Uma parte substancial das situações clínicas que acompanho corresponde a pedidos de ajuda relacionados com problemas conjugais. Não trabalho exclusivamente com casais, mas a terapia conjugal (e a terapia individual centrada nesta área da vida) ocupa um lugar central no meu dia-a-dia clínico. Independentemente da natureza das dificuldades que possa estar na origem do pedido de ajuda, há uma questão que aparece quase sempre no topo das minhas preocupações: o impacto dos problemas na estabilidade emocional dos filhos, particularmente se se tratar de crianças. Às vezes são os próprios pais que manifestam a sua preocupação, mesmo que não haja alterações no comportamento dos filhos. A percepção de que uma crise conjugal é avassaladora leva-os a presumir que, por muito que se esforcem por ocultar as discussões, as crianças estarão a sofrer. Nos outros casos sou eu que trago o assunto para a terapia. Compete-me tentar perceber, a partir das descrições dos adultos, até que ponto será útil propor uma avaliação ao estado emocional das crianças, já que elas são, indiscutivelmente, o elo mais fraco da família. Por maior que seja o seu sofrimento, por maiores que sejam as suas dúvidas, as crianças dependem dos seus educadores para que haja o reconhecimento de que precisam de ajuda. Acontece que uma crise conjugal pode obscurecer a percepção dos pais – emaranhados nos problemas do seu casamento, nem sempre são capazes de identificar os sinais de alarme. Além disso, as crianças podem esforçar-se activamente para manter um comportamento exemplar, numa tentativa hercúlea de proteger os pais de mais uma fonte de problemas.
Se existir algum transtorno depressivo ou ansioso em pelo menos um dos membros do casal, torna-se ainda mais pertinente o despiste de dificuldades específicas das crianças. Ouvi-las em contexto terapêutico pode ser útil quer em termos de resposta às dificuldades existentes, quer em termos preventivos.
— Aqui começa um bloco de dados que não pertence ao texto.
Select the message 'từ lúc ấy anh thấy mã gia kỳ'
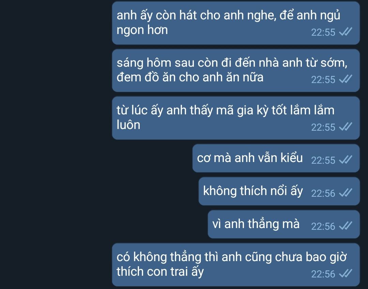368x289 pixels. point(236,118)
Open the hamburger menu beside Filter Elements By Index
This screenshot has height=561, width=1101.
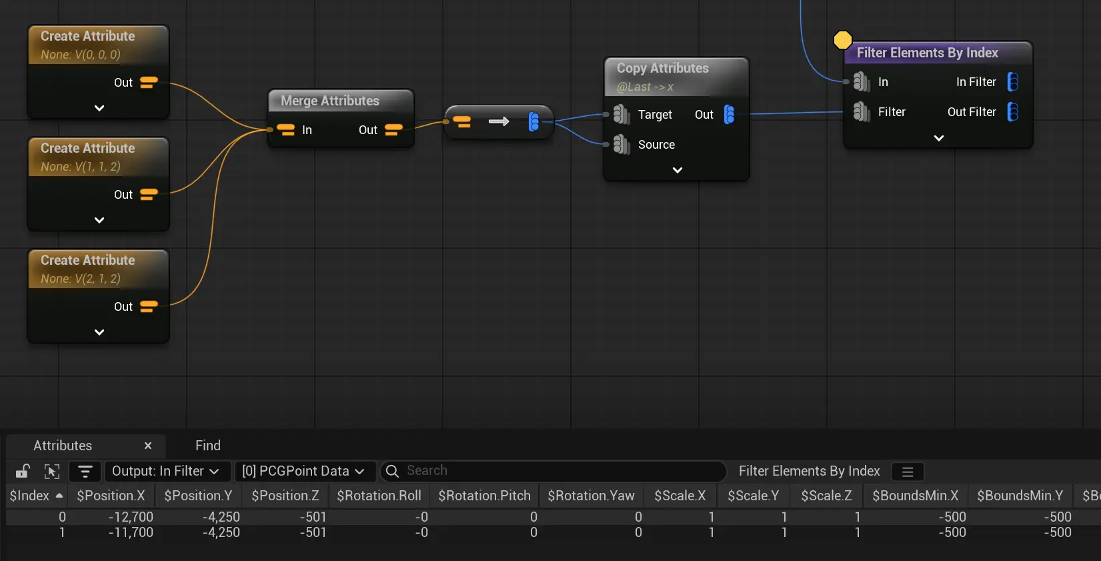coord(907,472)
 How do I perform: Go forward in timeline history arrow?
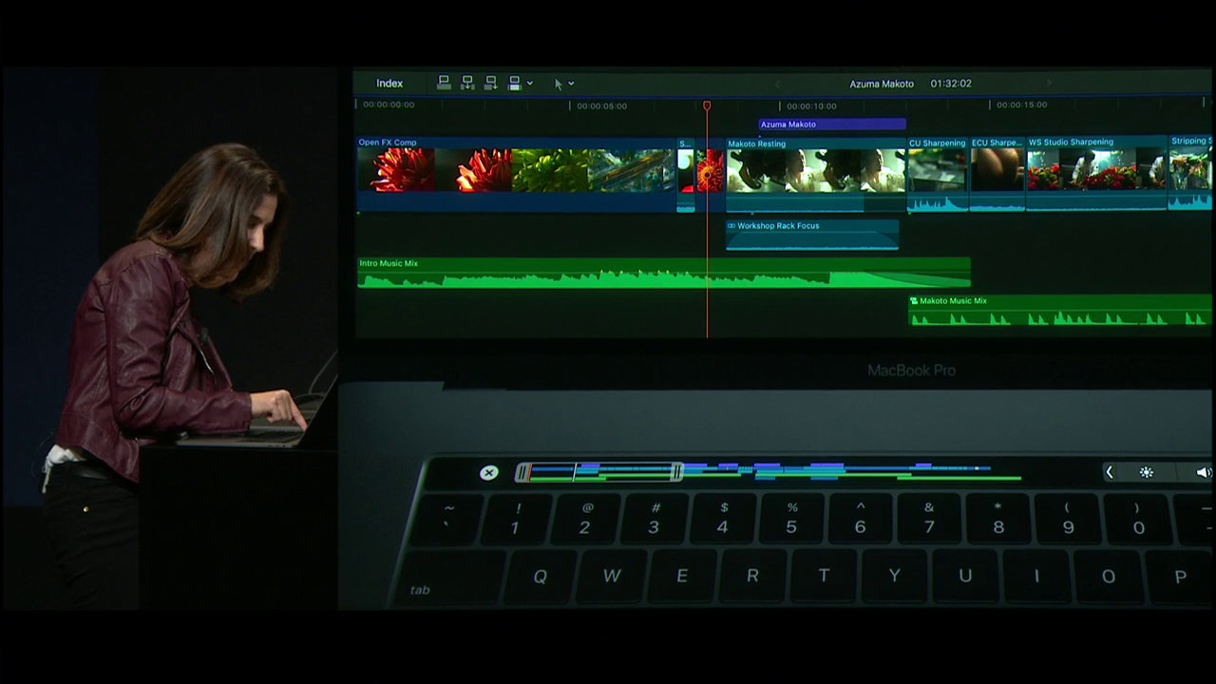pos(1049,84)
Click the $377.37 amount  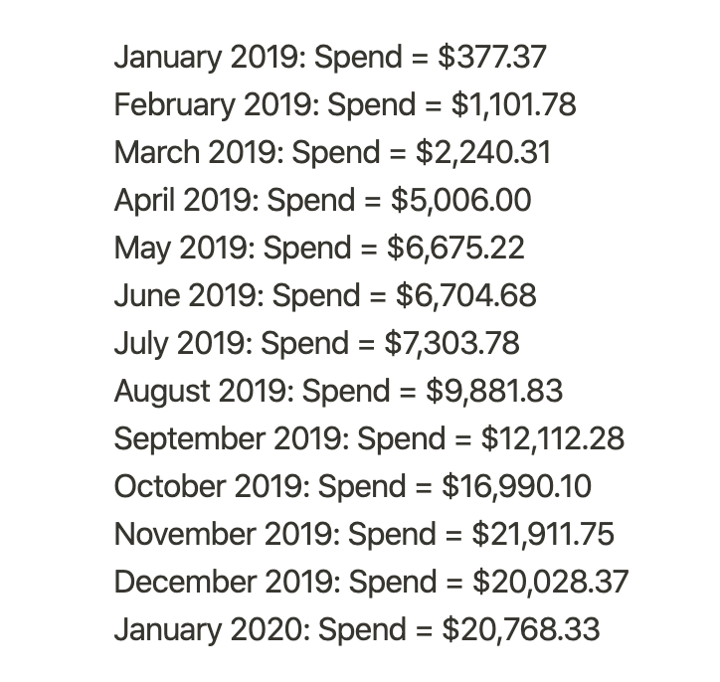(x=492, y=57)
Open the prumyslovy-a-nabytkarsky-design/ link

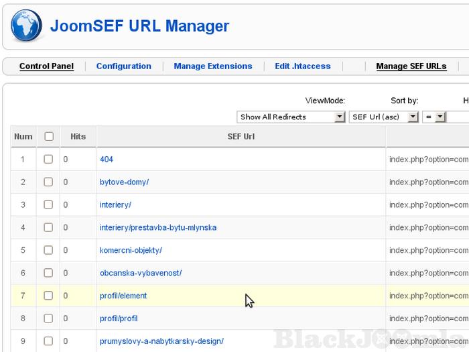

É conhecida a relação entre a existência de um transtorno depressivo ou ansioso e a estabilidade emocional das crianças. No entanto, esta avaliação pode enfrentar um problema perigoso: o estigma. Para alguns adultos a ideia de verem os seus filhos num consultório de Psicologia é aterradora. Não sendo propriamente fácil lidar com o facto de eles próprios precisarem de ajuda especializada, é-lhes ainda mais difícil encarar a possibilidade de esta ajuda ter de ser extensível às crianças. Condicionados por rótulos sem sentido e por ideias mais ou menos preconceituosas, podem levar esta resistência ao limite, o que potencia o risco a que as crianças estão expostas. Comparo esta relutância ao medo irracional que faz com que alguns adultos fujam dos hospitais – acreditam que, se forem consultados por um médico, aumenta a probabilidade de se “encontrar” alguma doença e, por isso, passam anos sem qualquer acompanhamento. Escusado será dizer que se arriscam a pedir ajuda tarde de mais.
Um estudo recente sobre o impacto dos transtornos ansiosos dos adultos na vida dos seus filhos mostra a importância de um olhar atento aos membros mais novos da família. A pesquisa mostra que os filhos de adultos a quem tenha sido diagnosticado um transtorno ansioso têm uma probabilidade de sofrer também desse tipo de perturbações sete vezes maior à das outras crianças. O atraso no reconhecimento do problema pode levar a estados depressivos, abuso de susbstâncias e diminuição do rendimento académico.
A intervenção terapêutica, centrada na ajuda aos pais no sentido de melhor identificarem (e mudarem) os comportamentos que possam estar na origem da ansiedade das crianças e na promoção de competências que permitam que as crianças lidem melhor com os problemas e aprendam a resolvê-los, permite reduzir o aparecimento de sintomas. Resumidamente, importará que os pais sejam capazes de alterar comportamentos relacionados com protecção excessiva, hipercriticismo e expressão exagerada de medo e ansiedade à frente das crianças.